There are usually two or three variations of a desert climate: a hot desert climate (BWh), a cold desert climate (BWk) and, sometimes, a mild desert climate (BWh/BWn). Furthermore, to delineate "hot desert climates" from "cold desert climates", there are three widely used isotherms: either a mean annual temperature of 18 °C (which is the most accurate and most commonly used), or a mean temperature of 0 °C or −3 °C in the coldest month, so that a location with a "BW" type climate with the appropriate temperature above whichever isotherm is being used is classified as "hot arid" (BWh), and a location with the appropriate temperature below the given isotherm is classified as "cold arid" (BWk).
To determine whether a location has an arid climate, the precipitation threshold is determined. The precipitation threshold (in millimetres) involves first multiplying the average annual temperature in °C by 20, then adding 280 if 70% or more of the total precipitation is in the high-sun half of the year (April through September in the Northern Hemisphere, or October through March in the Southern), or 140 if 30–70% of the total precipitation is received during the applicable period, or 0 if less than 30% of the total precipitation is so received. If the area's annual precipitation is less than half the threshold, it is classified as a BW (desert climate).

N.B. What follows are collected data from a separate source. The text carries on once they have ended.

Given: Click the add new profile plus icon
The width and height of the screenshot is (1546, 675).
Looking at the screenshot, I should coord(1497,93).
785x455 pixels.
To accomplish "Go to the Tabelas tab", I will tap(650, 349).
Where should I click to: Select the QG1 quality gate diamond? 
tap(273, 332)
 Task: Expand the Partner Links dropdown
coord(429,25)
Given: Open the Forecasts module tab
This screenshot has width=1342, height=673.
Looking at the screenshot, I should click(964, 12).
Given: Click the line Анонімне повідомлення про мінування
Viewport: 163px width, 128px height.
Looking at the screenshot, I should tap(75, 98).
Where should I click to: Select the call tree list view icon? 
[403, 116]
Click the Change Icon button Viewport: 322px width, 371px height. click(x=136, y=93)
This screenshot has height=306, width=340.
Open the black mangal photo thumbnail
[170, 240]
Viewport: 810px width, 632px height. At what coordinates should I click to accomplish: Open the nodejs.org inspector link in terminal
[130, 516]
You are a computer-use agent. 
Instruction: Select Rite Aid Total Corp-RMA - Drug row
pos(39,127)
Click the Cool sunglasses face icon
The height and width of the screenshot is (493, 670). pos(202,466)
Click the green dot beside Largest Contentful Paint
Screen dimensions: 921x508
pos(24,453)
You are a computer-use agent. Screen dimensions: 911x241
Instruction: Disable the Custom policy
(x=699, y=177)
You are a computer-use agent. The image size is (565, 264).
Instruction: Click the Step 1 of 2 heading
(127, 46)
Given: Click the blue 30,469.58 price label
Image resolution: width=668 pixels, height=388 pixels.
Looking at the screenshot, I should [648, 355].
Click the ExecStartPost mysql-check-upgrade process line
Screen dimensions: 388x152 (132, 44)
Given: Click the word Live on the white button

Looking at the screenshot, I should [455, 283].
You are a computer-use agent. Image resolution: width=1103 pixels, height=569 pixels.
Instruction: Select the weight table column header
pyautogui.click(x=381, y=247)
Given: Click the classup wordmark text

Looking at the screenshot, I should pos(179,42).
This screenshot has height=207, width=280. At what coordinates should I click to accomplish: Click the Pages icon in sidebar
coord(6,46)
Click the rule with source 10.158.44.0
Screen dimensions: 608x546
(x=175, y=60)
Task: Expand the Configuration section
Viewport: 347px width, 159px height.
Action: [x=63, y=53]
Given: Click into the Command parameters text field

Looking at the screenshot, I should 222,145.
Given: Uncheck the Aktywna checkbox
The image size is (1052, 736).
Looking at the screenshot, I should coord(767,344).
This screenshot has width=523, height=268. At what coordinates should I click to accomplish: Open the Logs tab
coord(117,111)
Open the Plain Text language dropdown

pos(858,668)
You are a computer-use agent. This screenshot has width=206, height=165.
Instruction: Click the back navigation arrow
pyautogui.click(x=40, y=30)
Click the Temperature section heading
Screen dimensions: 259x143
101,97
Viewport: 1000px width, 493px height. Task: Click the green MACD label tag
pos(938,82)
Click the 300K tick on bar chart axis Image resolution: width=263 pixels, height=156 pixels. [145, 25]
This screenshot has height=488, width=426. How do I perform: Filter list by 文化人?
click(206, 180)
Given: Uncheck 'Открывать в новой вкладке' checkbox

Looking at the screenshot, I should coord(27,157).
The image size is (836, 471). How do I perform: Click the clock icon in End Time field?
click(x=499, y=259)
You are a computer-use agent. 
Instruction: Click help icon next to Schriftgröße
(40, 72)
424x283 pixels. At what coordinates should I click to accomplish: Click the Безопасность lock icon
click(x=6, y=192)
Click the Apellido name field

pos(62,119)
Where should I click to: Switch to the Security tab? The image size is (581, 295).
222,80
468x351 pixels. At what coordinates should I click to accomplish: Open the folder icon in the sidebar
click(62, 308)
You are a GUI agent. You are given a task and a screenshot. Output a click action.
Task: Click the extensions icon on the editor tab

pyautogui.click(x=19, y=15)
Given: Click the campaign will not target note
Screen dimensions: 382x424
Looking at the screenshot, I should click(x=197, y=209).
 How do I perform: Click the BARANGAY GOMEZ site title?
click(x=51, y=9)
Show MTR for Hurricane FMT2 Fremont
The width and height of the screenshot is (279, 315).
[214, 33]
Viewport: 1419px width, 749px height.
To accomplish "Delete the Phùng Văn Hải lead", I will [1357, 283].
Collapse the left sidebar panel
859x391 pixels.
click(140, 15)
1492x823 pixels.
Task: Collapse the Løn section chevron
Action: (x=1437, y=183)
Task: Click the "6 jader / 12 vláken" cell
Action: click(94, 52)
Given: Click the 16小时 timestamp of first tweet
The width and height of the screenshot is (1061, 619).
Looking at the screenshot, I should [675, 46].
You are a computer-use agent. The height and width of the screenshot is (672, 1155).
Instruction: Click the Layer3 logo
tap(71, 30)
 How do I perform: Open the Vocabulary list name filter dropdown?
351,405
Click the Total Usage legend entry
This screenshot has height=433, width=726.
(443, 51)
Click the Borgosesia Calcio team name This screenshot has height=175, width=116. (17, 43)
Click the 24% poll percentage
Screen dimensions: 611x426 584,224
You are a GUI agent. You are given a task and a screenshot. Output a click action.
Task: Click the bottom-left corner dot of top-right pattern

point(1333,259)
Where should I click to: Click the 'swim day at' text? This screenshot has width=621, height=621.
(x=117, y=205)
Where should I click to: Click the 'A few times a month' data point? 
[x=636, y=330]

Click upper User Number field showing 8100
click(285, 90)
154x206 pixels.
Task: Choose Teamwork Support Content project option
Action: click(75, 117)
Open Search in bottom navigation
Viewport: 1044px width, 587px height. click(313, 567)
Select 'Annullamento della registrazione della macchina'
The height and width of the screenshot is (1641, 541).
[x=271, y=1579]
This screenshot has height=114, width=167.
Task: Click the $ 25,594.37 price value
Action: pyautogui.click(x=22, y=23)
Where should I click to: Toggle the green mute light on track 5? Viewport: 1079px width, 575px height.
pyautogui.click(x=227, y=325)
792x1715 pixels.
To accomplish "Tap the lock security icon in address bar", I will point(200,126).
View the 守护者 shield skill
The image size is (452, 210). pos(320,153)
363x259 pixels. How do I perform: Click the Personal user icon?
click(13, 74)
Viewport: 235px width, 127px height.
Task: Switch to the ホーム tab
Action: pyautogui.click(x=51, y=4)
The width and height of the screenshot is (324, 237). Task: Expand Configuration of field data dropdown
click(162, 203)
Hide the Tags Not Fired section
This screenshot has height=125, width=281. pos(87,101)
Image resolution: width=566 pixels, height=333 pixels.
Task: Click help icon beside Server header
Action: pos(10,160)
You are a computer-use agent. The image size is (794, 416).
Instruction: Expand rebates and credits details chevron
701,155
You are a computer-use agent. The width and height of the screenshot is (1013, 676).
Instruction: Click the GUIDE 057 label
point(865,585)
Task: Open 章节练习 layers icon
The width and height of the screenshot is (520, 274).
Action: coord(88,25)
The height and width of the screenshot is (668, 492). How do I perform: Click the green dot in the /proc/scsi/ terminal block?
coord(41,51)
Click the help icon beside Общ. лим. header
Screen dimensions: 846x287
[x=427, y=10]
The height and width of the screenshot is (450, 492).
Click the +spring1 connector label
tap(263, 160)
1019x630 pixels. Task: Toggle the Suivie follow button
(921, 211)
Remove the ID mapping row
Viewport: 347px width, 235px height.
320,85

We call a place a desert because it is sparsely populated. It does not have to be dry, or hot, or sandy, or anything else. All it has to be is deserted.
Antarctica is a desert and currently it is not very warm there. I believe that a desert is a place that has little rain and no vegetation, not a hot place.
This was to Jewels Vern: I pressed the wrong "Reply".
Being "deserted" is not the real definition of a "desert"! :-) It's really a region of very low mean annual precipitation, be that rain or snow, as Tom Jackson explains.
This post was edited by Durdle at January 13, 2018 7:04 PM MST
OK! I did. Lots of very pretty pictures of desert-ed islands, but not deserts! Just the opposite - most are richly-vegetated, not the usual characteristic of a true desert.
I do not use the popular-fiction idea which confuses geographical desert with humanly-deserted. If a desert is merely somewhere with very few inhabitants then the more remote areas of the Scottish Highlands would be called a desert.
I use the proper definition that a desert is a region having below a certain level of mean annual precipitation, whether it is tropical like the Gobi or Sahara, more temperate but dry semi-arid areas such in parts of Spain, or frigid like Antarctica.